Part 3: Memory representation
This post describes the implementation of pysmtgcc. See “GCC Translation Validation” for background information.
Memory semantics is tricky to formalize. But we do not need a perfect formalization to find bugs in the compiler – a simplistic formalization will make the tool miss some bugs (or report things that are not bugs), but it may still be useful.

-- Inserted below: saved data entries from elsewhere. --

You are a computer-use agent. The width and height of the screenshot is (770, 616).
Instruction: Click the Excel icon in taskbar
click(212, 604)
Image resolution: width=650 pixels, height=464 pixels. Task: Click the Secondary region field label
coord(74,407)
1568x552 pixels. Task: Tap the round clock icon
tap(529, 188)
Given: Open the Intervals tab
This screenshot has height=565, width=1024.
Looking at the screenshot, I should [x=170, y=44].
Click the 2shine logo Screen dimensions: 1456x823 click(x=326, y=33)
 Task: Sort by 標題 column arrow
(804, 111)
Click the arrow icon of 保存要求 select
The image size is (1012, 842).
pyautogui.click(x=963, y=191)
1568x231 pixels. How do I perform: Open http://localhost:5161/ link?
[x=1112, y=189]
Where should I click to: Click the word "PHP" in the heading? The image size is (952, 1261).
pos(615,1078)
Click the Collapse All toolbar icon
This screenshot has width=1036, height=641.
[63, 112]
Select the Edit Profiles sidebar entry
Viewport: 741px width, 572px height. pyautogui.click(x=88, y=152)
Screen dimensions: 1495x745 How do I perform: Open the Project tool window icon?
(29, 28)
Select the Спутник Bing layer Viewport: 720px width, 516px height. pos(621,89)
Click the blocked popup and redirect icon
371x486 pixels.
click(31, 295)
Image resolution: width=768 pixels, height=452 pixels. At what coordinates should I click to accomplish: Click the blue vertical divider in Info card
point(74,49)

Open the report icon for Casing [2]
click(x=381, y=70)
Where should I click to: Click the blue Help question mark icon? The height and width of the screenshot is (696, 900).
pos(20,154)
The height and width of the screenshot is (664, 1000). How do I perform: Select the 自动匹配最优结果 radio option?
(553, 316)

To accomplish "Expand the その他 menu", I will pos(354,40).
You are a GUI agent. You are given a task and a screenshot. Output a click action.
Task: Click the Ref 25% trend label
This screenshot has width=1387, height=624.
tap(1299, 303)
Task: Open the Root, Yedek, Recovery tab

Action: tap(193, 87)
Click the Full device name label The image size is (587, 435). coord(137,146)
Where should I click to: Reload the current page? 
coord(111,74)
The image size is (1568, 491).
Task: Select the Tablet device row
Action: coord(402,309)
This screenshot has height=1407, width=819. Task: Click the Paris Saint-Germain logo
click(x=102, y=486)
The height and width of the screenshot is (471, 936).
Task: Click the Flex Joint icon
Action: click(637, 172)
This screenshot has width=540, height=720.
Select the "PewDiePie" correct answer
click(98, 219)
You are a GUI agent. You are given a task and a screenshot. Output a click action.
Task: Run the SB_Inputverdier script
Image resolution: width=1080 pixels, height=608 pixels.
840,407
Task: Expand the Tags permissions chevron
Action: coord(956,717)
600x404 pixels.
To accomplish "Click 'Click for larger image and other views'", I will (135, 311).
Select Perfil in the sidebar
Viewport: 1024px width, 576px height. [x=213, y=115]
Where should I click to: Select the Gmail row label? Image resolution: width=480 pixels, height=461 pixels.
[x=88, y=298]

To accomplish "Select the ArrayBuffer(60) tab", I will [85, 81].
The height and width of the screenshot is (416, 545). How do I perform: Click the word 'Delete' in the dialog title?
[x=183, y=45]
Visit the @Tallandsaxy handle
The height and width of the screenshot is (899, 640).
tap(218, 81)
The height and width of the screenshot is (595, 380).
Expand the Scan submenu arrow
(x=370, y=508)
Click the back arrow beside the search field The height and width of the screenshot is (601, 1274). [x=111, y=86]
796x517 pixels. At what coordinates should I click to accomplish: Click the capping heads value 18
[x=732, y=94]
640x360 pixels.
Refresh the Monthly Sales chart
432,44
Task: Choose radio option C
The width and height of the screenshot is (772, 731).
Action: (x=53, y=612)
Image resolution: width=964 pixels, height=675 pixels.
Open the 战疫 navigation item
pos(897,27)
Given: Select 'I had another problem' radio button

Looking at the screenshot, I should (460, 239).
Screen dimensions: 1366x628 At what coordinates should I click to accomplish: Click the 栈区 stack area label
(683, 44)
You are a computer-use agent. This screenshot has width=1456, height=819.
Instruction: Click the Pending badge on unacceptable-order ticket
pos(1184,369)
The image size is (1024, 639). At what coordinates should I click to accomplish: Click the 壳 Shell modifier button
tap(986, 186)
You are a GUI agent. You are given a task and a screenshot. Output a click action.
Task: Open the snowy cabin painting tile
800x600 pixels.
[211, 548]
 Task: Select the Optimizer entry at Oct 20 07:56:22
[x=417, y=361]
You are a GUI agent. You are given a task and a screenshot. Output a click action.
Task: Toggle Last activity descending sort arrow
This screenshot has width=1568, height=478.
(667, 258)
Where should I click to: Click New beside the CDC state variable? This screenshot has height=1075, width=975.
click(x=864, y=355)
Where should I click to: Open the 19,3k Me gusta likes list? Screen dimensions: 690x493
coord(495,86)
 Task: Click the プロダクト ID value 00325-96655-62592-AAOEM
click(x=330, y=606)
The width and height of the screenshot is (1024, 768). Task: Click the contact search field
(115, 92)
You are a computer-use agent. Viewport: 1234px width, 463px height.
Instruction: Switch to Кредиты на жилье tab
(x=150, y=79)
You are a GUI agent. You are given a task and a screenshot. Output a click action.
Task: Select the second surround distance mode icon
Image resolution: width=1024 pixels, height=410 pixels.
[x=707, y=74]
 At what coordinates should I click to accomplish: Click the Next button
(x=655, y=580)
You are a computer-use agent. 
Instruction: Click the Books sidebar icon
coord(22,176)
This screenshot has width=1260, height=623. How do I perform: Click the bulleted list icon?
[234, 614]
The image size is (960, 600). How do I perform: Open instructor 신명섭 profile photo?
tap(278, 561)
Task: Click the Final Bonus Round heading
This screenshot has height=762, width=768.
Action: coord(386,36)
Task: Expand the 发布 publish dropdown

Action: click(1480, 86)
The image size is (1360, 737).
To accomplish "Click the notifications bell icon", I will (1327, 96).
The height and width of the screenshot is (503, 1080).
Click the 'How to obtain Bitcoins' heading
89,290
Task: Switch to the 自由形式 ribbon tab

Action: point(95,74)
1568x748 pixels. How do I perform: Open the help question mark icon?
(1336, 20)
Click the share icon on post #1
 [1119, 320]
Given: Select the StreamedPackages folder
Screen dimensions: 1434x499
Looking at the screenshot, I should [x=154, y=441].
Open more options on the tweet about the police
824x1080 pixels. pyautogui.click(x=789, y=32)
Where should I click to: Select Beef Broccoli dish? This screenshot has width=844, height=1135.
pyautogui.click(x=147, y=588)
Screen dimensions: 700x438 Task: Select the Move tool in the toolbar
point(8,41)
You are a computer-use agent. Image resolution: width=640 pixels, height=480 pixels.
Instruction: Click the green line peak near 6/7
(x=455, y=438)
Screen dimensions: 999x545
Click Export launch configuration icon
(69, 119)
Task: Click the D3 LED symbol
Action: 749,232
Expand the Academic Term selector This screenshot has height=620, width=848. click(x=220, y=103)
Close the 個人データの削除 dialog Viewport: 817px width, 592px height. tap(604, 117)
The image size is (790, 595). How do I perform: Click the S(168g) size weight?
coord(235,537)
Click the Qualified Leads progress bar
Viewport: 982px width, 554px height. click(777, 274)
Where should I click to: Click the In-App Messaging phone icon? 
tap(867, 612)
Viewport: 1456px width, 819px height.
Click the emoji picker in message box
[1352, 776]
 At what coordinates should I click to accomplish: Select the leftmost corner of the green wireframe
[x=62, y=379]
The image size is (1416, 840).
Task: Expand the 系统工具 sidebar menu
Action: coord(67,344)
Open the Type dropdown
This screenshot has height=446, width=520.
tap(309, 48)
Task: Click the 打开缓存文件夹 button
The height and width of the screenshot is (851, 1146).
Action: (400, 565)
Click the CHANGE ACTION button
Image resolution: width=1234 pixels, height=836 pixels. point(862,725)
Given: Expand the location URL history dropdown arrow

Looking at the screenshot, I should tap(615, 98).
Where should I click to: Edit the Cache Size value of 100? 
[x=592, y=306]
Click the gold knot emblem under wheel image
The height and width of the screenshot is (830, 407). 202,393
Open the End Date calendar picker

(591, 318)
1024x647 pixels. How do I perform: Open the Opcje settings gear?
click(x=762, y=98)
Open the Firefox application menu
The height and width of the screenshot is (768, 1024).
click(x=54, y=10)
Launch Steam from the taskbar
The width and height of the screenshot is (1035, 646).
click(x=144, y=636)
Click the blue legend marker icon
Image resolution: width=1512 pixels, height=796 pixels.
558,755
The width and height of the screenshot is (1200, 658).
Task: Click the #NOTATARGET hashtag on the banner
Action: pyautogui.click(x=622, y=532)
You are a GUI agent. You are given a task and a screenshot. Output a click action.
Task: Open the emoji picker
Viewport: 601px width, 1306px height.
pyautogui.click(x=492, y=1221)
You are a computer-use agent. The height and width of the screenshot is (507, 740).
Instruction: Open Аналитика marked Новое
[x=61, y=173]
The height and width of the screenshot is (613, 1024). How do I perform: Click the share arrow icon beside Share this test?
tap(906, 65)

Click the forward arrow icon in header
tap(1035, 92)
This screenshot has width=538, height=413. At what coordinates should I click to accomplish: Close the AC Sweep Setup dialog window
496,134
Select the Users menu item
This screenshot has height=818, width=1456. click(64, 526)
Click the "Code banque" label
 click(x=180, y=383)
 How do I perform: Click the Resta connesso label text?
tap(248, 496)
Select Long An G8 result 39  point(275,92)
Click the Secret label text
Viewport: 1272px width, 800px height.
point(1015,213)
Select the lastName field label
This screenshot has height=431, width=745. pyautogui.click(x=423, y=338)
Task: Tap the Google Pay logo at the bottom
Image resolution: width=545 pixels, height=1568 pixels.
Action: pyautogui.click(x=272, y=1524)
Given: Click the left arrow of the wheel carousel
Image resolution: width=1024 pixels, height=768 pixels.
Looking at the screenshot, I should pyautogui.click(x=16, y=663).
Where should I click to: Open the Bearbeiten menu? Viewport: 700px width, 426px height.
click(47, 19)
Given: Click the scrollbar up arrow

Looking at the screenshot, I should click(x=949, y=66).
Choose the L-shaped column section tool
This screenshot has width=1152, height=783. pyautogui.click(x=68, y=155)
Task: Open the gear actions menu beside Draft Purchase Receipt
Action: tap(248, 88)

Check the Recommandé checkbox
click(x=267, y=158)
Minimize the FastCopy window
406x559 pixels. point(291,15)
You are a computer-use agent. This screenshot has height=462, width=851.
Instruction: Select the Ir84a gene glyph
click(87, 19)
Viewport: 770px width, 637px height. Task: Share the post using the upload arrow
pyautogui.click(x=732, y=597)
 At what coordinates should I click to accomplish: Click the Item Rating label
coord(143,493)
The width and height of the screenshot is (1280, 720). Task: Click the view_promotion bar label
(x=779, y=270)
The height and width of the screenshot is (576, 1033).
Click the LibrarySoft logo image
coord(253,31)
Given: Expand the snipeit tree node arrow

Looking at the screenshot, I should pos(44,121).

My strategy has been to start with a simple model based on C and C++ and then refine the model as I find (valid) optimizations that are invalid with the overly simplistic model or things that I think pysmtgcc
should be able to detect.
The memory semantics implemented in pysmtgcc
is only the first step toward the goal, so this blog series will discuss how to improve the implementation. I have implemented most of this in my upcoming, vastly improved, C++ version of the tool (smtgcc
) that I intend to release soon.
I believe my current implementation is reasonable, but it does not handle “strict aliasing” and restrict
, so the tools report miscompilations when the compiler leverages the refined aliasing information. I always pass the options
-fno-strict-aliasing -D__restrict__="" -D__restrict="" -Drestrict=""
when using pysmtgcc
or smtgcc
to avoid this.
Memory representation
pysmtgcc
represent memory as a large array of bytes using a z3.Array
. The z3.Array
behaves similarly to a hash table or dictionary in that it doesn’t allocate memory for elements that aren’t in use. This feature allows us to generate an array of \(2^{64}\) elements indexed by the memory address (represented as a 64-bit bitvector), and the value corresponds to the byte’s value at that address.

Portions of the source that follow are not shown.